We know that the rules protecting people with disabilities are facing government scrutiny. Late last year, for example, the Justice Department scrapped guidelines that help builders, architects and business owners keep compliant with the Americans with Disabilities Act.
What we don’t know is what that’s meant for people. What has it meant for people with disabilities whose rights the ADA guarantees? What has it meant for the small business owners who risk costly lawsuits and Justice Department scrutiny if their establishments aren’t accessible to people with disabilities? What has it meant for commercial architects and construction contractors? What has it meant for caregivers?
We’re asking for your help to understand that part of the story.

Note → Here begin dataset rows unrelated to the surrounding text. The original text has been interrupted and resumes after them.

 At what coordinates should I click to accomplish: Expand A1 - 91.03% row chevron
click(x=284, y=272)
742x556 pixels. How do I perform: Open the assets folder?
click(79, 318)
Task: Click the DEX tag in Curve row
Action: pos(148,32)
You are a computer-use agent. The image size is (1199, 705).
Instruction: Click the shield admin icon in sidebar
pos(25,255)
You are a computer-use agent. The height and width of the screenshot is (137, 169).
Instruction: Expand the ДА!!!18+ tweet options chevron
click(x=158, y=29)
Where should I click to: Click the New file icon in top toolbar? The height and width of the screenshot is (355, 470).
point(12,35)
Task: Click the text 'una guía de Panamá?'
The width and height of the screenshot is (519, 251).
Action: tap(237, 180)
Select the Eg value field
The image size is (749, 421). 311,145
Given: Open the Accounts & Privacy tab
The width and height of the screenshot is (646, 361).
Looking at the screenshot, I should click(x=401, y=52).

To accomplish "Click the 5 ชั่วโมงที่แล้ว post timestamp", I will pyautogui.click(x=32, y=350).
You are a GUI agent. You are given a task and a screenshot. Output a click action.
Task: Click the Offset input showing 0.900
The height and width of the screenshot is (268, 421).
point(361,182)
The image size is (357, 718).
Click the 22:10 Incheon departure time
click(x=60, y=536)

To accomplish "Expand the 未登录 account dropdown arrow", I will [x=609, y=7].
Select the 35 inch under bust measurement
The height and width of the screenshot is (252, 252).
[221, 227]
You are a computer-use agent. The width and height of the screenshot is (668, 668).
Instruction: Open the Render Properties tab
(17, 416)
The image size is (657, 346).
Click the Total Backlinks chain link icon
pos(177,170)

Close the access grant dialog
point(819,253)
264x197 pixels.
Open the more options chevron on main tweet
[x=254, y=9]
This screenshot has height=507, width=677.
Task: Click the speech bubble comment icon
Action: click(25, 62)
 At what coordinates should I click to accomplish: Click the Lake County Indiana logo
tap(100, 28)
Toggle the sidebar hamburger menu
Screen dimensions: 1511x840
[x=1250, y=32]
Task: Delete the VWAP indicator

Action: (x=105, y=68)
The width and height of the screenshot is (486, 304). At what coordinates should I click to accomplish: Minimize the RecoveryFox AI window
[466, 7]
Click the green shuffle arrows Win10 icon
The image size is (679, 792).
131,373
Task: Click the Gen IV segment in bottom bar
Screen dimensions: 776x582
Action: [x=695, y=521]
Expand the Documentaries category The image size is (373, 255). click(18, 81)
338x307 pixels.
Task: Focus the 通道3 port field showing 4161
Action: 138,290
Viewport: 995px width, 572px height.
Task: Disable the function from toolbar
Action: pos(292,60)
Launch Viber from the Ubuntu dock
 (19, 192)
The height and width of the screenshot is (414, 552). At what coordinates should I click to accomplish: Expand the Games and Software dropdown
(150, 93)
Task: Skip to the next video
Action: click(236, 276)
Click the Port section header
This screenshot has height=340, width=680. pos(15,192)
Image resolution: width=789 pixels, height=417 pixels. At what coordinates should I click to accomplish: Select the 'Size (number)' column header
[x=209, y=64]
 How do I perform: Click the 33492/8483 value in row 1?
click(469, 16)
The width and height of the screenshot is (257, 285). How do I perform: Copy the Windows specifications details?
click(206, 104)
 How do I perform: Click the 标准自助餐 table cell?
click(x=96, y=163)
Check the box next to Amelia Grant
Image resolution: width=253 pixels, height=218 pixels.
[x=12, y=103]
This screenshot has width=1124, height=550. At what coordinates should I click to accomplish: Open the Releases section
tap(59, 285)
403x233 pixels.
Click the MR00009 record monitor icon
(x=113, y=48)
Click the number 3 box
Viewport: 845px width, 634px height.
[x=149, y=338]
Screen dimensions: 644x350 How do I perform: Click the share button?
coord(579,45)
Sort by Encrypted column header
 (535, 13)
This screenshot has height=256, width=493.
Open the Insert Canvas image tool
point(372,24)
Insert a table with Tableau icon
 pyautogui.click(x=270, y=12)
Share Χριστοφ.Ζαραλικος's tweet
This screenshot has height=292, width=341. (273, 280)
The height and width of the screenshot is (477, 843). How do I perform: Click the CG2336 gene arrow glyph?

It’s a story that’s gone under-examined, we think, in part because it doesn’t fit the simple, predictable narrative — Republicans rolling back laws to benefit business interests. House Democrats co-sponsored legislation earlier this year meant to curb ADA lawsuits, and several of the guidelines scuttled by the Justice Department benefited business owners as much as they did people with disabilities.
We’re also interested in hearing from folks who have seen firsthand how disability rights issues are being handled on Capitol Hill, in the White House, and at the Justice Department.
You can help us make sense of what these policy changes mean in the real world by answering the questions below and sharing your stories and experiences. We won’t publish any information you share without your permission. If you’d rather talk on Signal or WhatsApp, which are more secure, send a message to 319-541-0574. And if you have any questions, you can email us at email@example.com.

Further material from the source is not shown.